### Problem details
Reproduce unchanged the lines of the records below, from the line with "Arthur Dailey (245, 1592)" through the end of the records.

Data for locating words and elements:
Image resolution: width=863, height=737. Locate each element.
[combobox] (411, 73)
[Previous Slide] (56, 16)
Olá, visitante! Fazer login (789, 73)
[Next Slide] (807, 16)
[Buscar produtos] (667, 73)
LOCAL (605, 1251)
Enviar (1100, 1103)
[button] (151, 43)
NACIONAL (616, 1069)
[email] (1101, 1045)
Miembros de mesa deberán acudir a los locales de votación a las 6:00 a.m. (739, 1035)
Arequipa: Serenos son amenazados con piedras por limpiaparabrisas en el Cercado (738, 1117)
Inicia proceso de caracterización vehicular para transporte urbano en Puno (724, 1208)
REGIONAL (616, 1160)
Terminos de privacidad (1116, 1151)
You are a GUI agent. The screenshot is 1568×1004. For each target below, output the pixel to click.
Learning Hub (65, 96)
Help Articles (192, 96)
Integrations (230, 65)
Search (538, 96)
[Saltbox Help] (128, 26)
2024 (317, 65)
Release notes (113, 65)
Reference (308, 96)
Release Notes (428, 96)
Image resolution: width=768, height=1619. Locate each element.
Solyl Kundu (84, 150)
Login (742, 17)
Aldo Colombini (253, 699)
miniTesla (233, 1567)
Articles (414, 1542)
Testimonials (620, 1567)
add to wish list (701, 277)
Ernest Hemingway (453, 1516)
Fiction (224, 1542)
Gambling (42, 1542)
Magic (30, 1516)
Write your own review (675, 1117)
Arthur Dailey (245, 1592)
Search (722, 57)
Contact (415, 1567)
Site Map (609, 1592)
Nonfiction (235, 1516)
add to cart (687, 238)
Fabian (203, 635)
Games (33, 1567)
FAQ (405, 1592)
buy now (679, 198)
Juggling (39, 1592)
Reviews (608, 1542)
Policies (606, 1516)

### Task solution
Arthur Dailey (245, 1592)
Search (722, 57)
Contact (415, 1567)
Site Map (609, 1592)
Nonfiction (235, 1516)
add to cart (687, 238)
Fabian (203, 635)
Games (33, 1567)
FAQ (405, 1592)
buy now (679, 198)
Juggling (39, 1592)
Reviews (608, 1542)
Policies (606, 1516)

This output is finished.